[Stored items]
____________
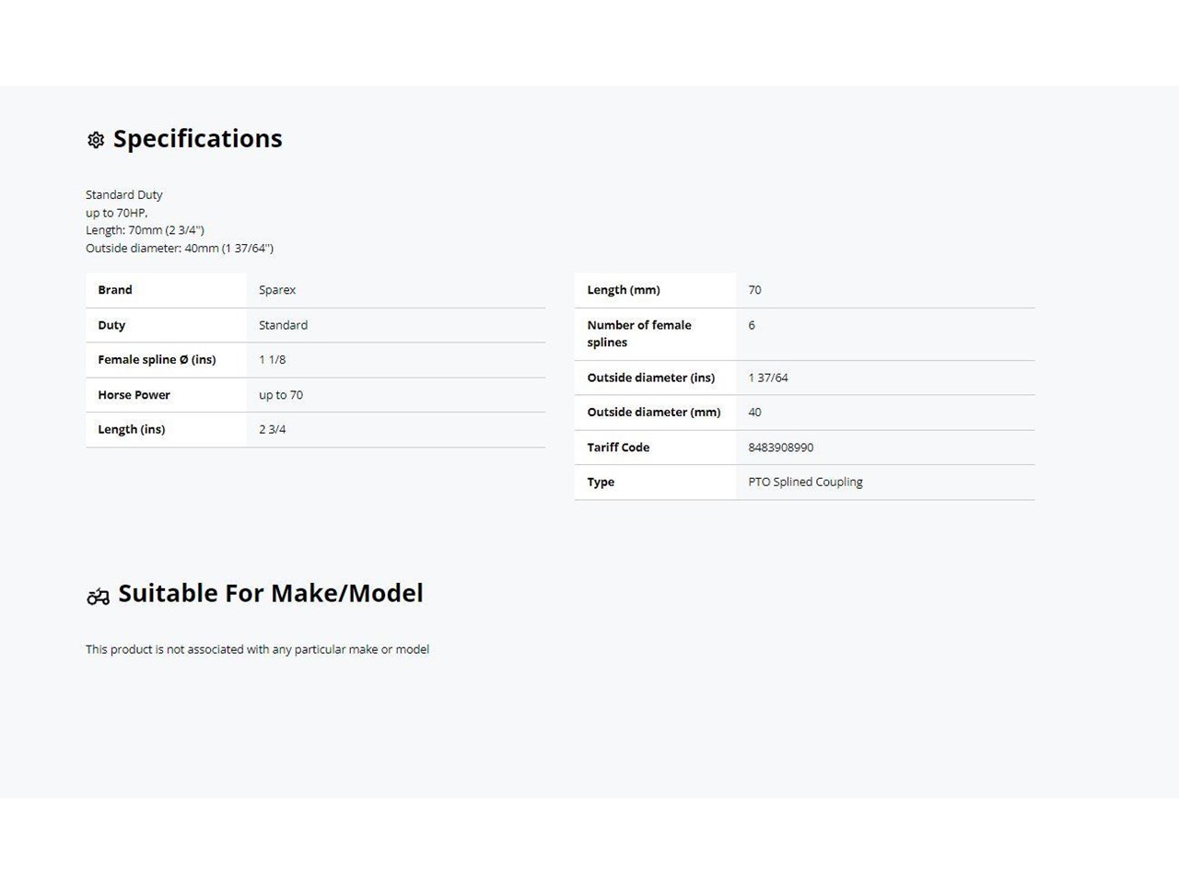The image size is (1179, 884).
Task: Select the Outside diameter (mm) label
Action: [654, 413]
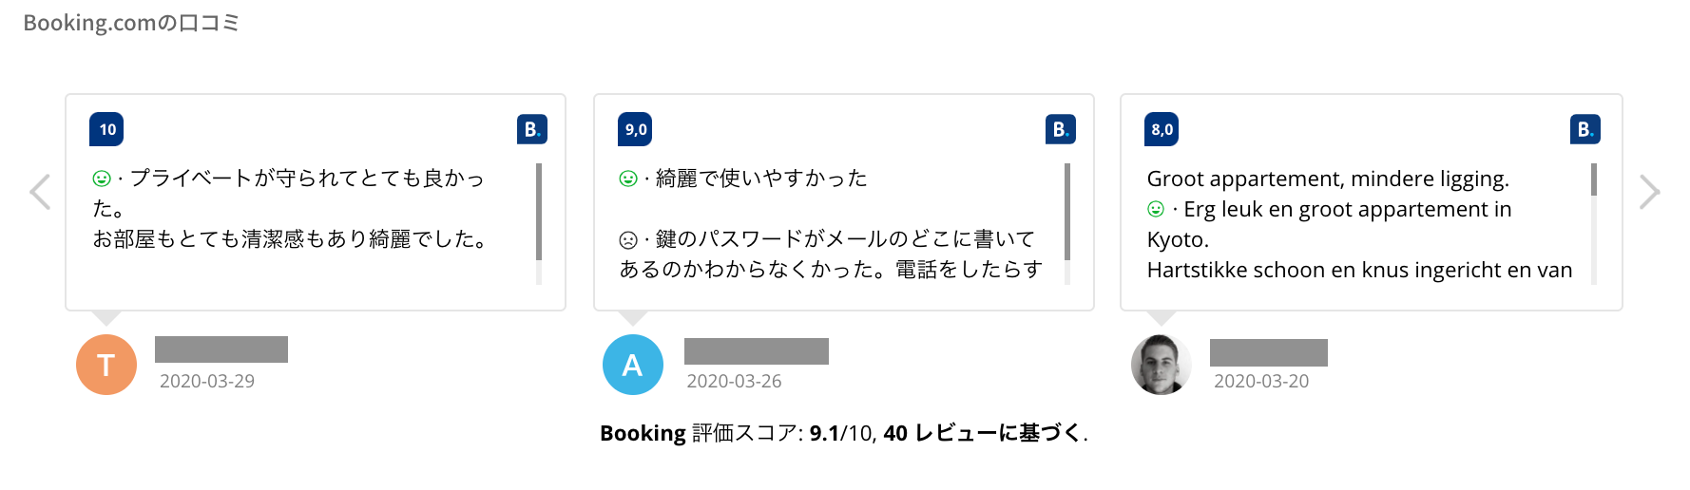Click the scrollbar in the first review card
Image resolution: width=1690 pixels, height=490 pixels.
point(539,213)
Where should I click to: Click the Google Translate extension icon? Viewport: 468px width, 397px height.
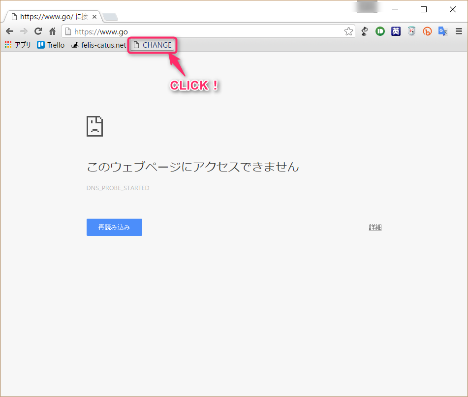(442, 31)
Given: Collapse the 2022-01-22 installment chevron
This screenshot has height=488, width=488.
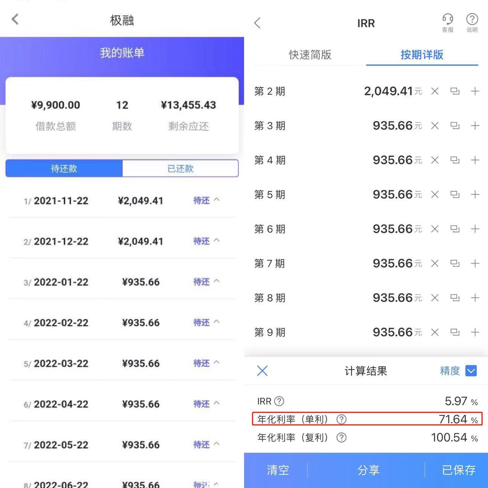Looking at the screenshot, I should [x=217, y=281].
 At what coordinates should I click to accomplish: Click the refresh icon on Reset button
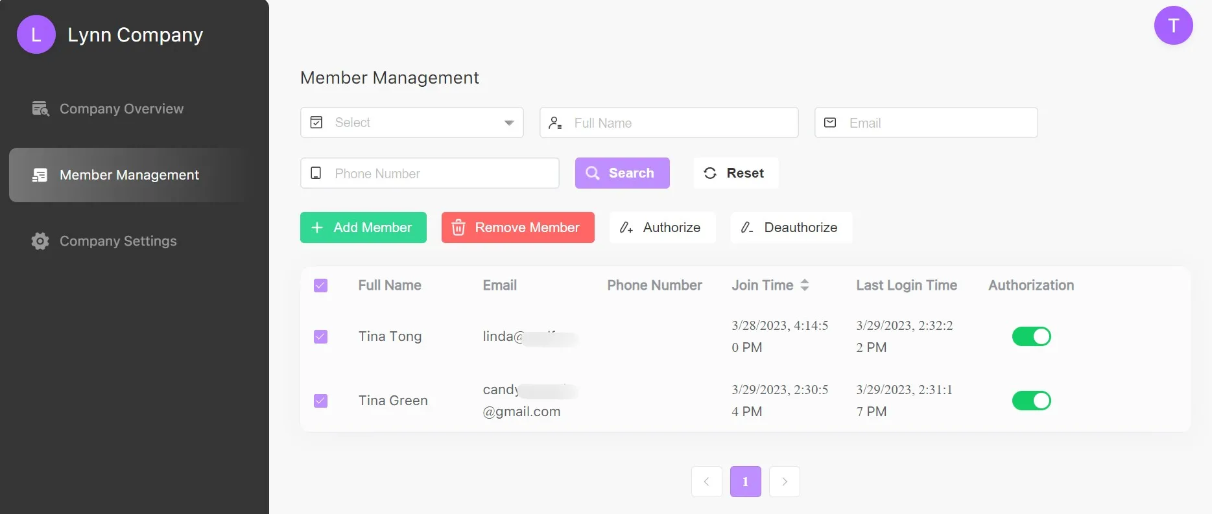(x=710, y=173)
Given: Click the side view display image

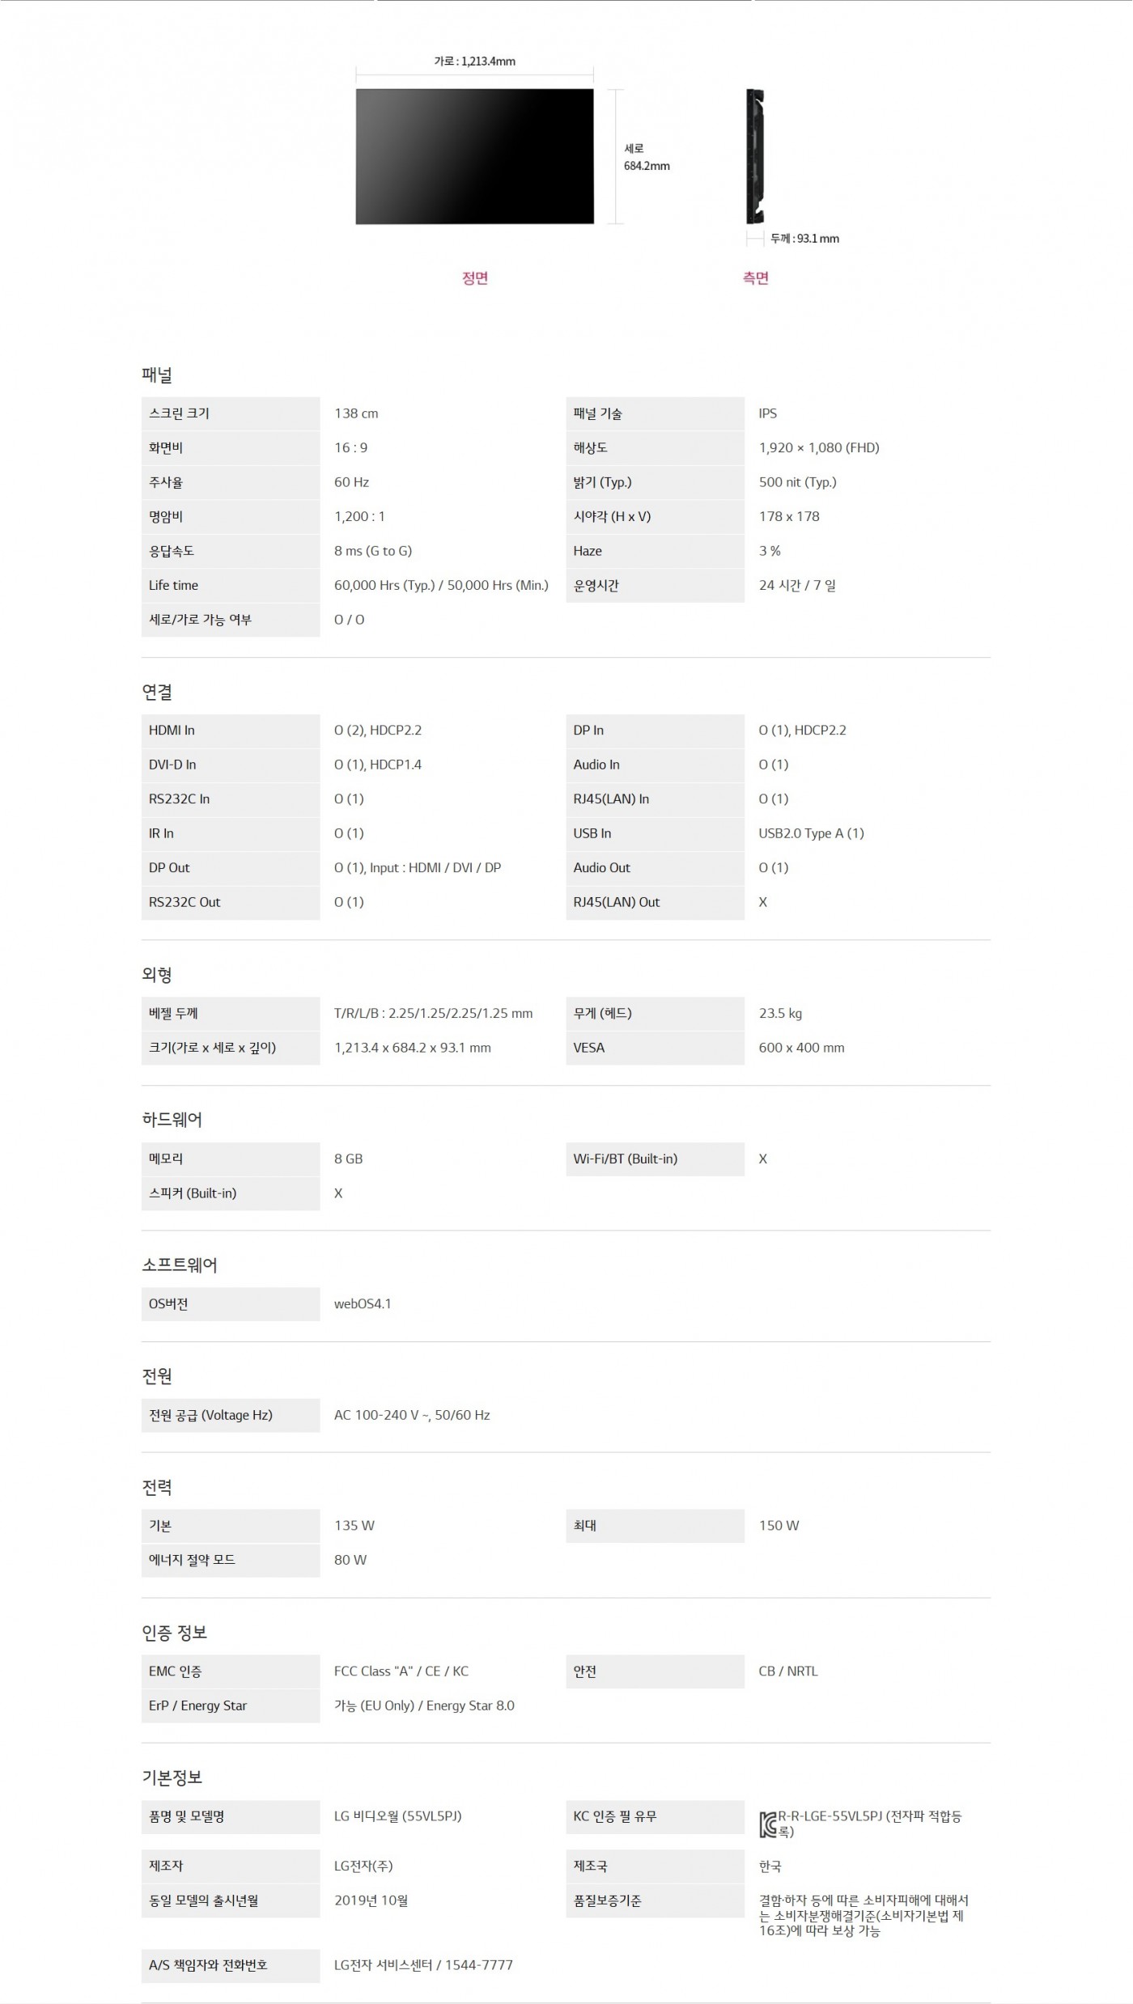Looking at the screenshot, I should pyautogui.click(x=755, y=156).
____________
= Exercise prompt =
With the pictures left out, transcribe exactly the lines from the line holding "At what coordinates" through the closing line of the entries.

= Written response =
 At what coordinates should I click to accomplish: Click the refresh icon on Reset button
(x=710, y=173)
Given: Click the side view display image

Looking at the screenshot, I should pyautogui.click(x=755, y=156).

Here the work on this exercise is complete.